自転車一周旅行もいいけれど・・・。
台風の影響で雨続きの天気。毛布やシーツを持ってコインランドリーに行くと自転車に荷物を積んだ若者。学生かなと思って声をかけると「日本一周をしている」という。年齢は35歳であった。自転車に約35キロの荷物を運びながら野宿をしつつ、すでに稚内を通り、美瑛・富良野も走行してこれから小樽・函館へ行き、フェリーで青森に渡り、日本海を下って北陸・山陰方面に向かうとのこと。体調が悪ければ東京へ引き返すと。

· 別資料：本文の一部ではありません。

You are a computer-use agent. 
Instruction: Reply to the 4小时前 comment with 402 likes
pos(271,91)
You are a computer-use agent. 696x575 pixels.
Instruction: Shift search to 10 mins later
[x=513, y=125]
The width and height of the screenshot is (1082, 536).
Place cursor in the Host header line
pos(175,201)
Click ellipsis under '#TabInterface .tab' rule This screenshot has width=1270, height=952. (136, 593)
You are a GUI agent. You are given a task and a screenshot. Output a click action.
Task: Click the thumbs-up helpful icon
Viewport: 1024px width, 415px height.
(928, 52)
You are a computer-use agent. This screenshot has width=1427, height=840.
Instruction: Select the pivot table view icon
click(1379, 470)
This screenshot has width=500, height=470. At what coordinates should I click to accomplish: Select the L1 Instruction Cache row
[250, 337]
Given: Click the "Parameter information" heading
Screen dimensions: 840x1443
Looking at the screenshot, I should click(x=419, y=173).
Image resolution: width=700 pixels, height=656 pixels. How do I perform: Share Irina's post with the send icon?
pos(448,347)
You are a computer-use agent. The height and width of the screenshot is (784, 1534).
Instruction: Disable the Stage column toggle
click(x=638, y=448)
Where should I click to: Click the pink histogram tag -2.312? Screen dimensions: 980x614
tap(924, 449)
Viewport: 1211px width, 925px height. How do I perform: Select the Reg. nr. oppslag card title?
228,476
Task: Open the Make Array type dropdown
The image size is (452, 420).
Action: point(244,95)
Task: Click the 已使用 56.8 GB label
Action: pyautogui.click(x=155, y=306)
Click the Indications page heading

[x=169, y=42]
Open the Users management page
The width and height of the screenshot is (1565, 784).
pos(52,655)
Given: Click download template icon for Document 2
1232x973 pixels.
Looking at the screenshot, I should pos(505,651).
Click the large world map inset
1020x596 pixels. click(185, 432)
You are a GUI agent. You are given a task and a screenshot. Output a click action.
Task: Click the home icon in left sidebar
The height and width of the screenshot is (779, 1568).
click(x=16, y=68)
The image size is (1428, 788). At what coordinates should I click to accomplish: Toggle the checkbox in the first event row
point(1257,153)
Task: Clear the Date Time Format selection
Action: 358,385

もともと都内に自宅があって、専門学校を出て働き、貯めたお金でツーリングをしているのだと。大学生が仲間と声かけあってするツーリンググループは見かけたが、35歳で毎年こういう旅を一人でしているとはカルチャーショックであった。勤めていれば中堅でばりばり働ける年齢なのに。自転車を漕ぐ体力があれば何でも働ける。
タブレット2台、携帯1台を携行していた。お節介な私は何かあればと思い自分の携帯番号を教えた。この日は雨が終日、降り続けて道の駅から動けず(ショートメール)で、今市立図書館で休んでいるが相棒がもう一人いるとのこと。早速、車で図書館へ行くと、相棒はぐっすり寝ていて、彼だけを連れ出して近所のパン屋へ。ソフトクリームとパンをごちそうして、相棒の分のパンも持たせて図書館へ戻ると、巨体の前歯がない青年が立っていた。39歳だと後で聞いた。
彼も自転車で旅をしているが、行く先々で仕事を見つけて(主に農家)稼いで、ねぐらを確保し、生活費(旅費)をもらって生きているらしく、次にどこへ行くかは自分でもわからないらしい。修理した三味線を風呂敷に包んでいる。ミュージッシャンなのだろうか?道内のジャガイモ農家に生まれたらしいがなぜこういう旅がらすになったか、詳細は聞けなかったが、面白いのはお互いそれぞれ名前を知らないで会話している風景だ。実際、39歳の男は彼の名前は知らないが・・と枕言葉を言っていた。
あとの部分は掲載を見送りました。